Given passage:
3 years 1 month 1 week ago Tuesday, March 16 2021 Mar 16, 2021 March 16, 2021 10:11 PM March 16, 2021 in News
Source: WBRZ

BATON ROUGE - As spring football gets underway on LSU's campus, questions continue to swirl about Husch Blackwell's report into Title IX failures at LSU and how university leaders plan to address years of non-compliance and promote a safe campus.

"We're very committed to that," Ed Orgeron said Tuesday during a Zoom call with reporters. We want to be on the forefront. We want to be leaders. You know we had an interview, I told them everything that I knew."

Following the team's first practice Tuesday afternoon, Orgeron briefly touched on the 260-page report when asked by WBRZ sports director, Michael Cauble.

"You guys saw the report, I was sickening (sic) to hear some of the things that have happened," Orgeron said. "Take the accountability where we have to take the accountability and move on."

As current LSU officials promise to make systematic changes, moving on for many on and off-campus is difficult or downright impossible. The questions appear to be sticking around as demands for accountability from leaders continue, even as some of those leaders are no longer at LSU.

Former LSU president, F. King Alexander, now in the same position at Oregon State University, is set to face the university's board of trustees Wednesday afternoon to address and answer for failures during his time at LSU. The meeting, announced Monday, will include a private board discussion about the potential 'dismissal or disciplining of' Alexander.

Before Alexander faces the public and the board of trustees, he faced a grilling from faculty members for nearly ninety minutes Monday.

Task instructions:
a) In the article about LSU's Title IX report, how long did faculty members question F. King Alexander on Monday?
b) Keep writing the article about LSU's Title IX report, picking up right after its final sentence.

Stored rows:

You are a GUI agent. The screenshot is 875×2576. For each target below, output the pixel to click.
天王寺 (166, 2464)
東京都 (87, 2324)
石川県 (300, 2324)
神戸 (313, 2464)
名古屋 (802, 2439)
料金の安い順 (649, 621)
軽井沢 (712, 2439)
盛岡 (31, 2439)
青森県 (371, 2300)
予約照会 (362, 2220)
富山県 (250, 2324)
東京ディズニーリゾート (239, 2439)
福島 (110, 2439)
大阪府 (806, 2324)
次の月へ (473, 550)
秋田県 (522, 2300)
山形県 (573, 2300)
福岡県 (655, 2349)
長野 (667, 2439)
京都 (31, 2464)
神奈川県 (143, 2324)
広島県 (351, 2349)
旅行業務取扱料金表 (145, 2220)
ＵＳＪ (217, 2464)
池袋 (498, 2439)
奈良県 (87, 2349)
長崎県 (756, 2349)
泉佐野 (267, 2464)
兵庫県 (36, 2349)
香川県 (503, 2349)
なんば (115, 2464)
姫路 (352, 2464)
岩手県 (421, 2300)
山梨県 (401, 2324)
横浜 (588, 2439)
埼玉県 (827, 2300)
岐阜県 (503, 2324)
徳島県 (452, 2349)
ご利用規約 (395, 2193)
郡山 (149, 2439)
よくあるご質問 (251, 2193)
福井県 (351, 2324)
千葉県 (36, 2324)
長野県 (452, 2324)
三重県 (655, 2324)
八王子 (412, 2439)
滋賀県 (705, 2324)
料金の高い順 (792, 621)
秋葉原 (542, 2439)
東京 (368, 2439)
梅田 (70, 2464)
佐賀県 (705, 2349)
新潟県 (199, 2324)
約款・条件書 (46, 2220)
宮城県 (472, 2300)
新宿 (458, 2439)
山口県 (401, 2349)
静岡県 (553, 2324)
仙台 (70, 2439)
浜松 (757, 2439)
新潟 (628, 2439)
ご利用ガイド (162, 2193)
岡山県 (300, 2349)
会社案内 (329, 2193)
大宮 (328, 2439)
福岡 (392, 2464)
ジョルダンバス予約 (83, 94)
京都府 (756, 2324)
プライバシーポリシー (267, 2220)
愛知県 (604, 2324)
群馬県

==

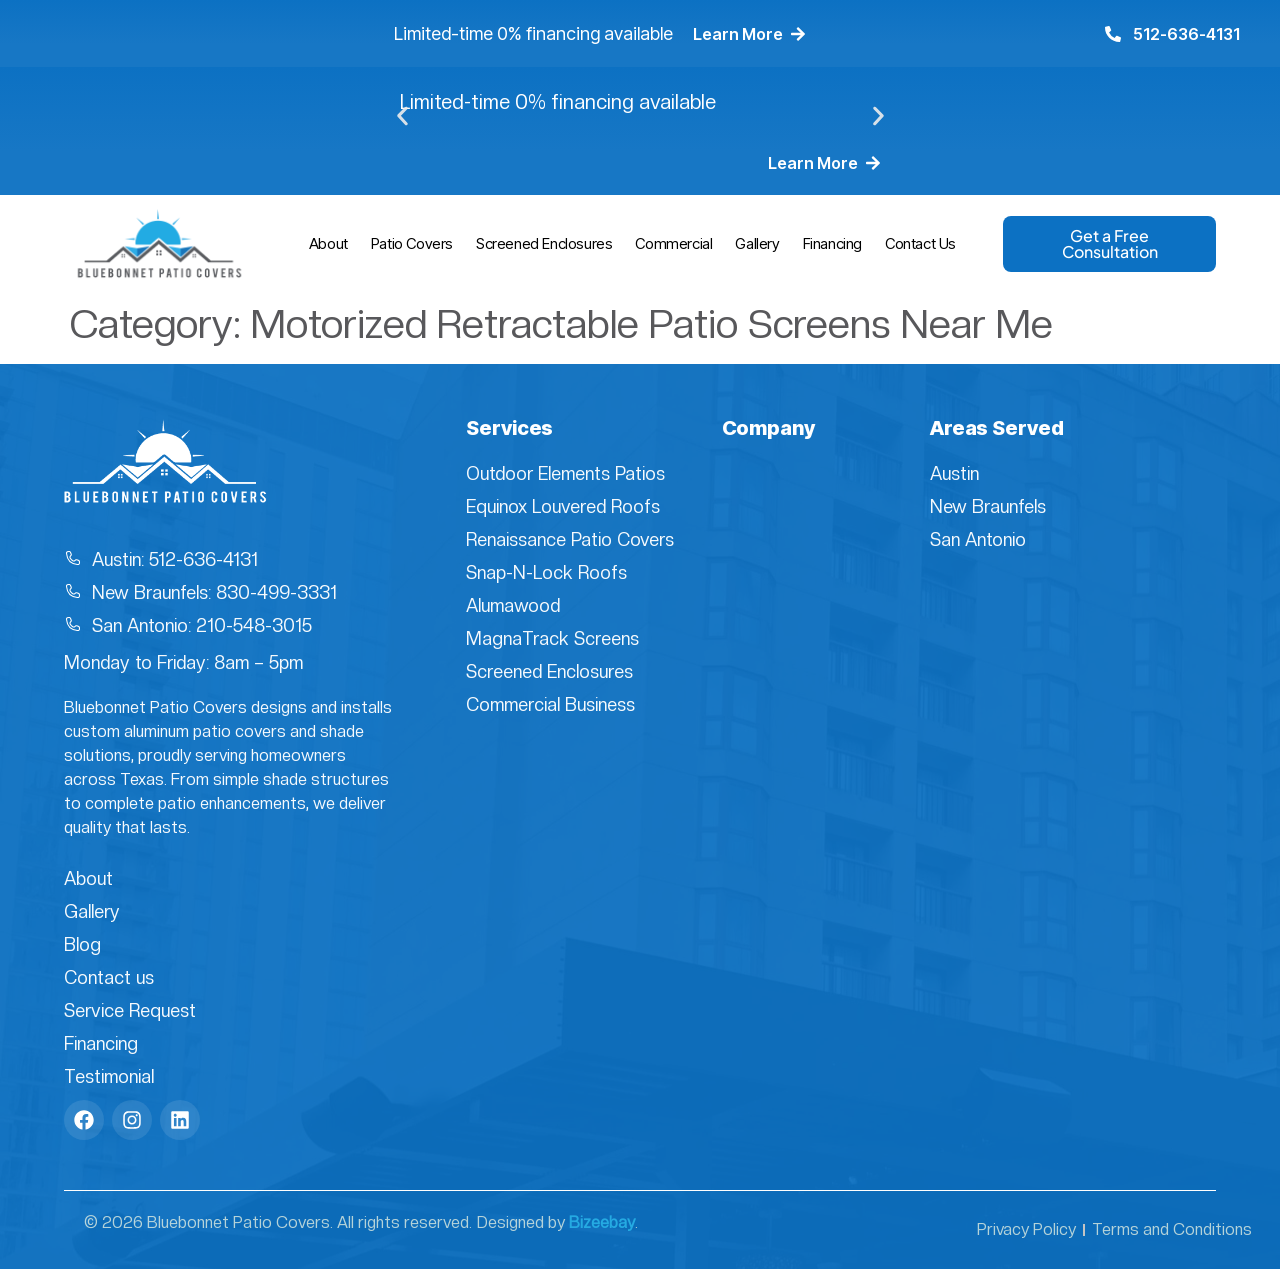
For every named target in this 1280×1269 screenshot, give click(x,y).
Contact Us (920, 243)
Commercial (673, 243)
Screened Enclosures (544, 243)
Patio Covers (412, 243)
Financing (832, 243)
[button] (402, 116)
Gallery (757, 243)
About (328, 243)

==

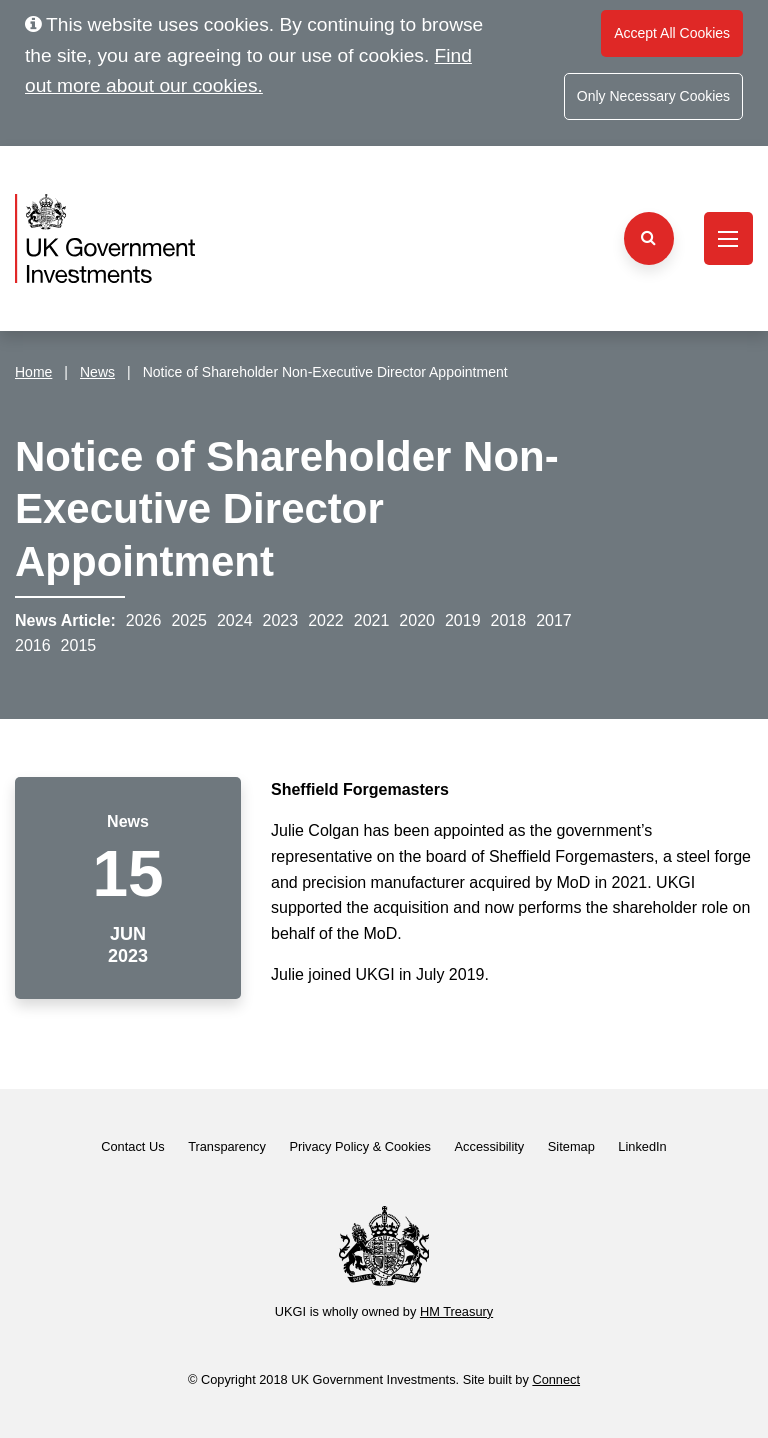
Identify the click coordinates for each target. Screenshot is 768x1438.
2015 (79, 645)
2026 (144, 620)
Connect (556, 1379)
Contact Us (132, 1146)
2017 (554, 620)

Results of the tasks:
a) Nearly ninety minutes.

b)
"Do you refute the findings of the independent investigators that the Title IX problems at LSU were fundamentally the result of a failure of leadership," the moderator of a faculty senate forum asked Alexander.

"I take accountability and ultimate responsibility for this," Alexander replied. "As president, that's what I do."

However, even as Alexander told OSU faculty that he takes 'ultimate responsibility,' he didn't take the blame for LSU's massive missteps.

"What happened is, we had an area where a couple [of] individuals did not report when they should have reported," Alexander explained.

Alexander will hear from the public and board members Wednesday, and be asked to explain 'his handling of sexual misconduct at LSU.'

Monday's virtual forum served as a potential preview for Wednesday's discussion, where Alexander appeared to stress personal responsibility in making sure Title IX processes are followed, implying leaders can only do so much.

"We can ask, and coach, and educate people on when to report, where to report, and when they have to," Alexander said. "What we can't do is make them report."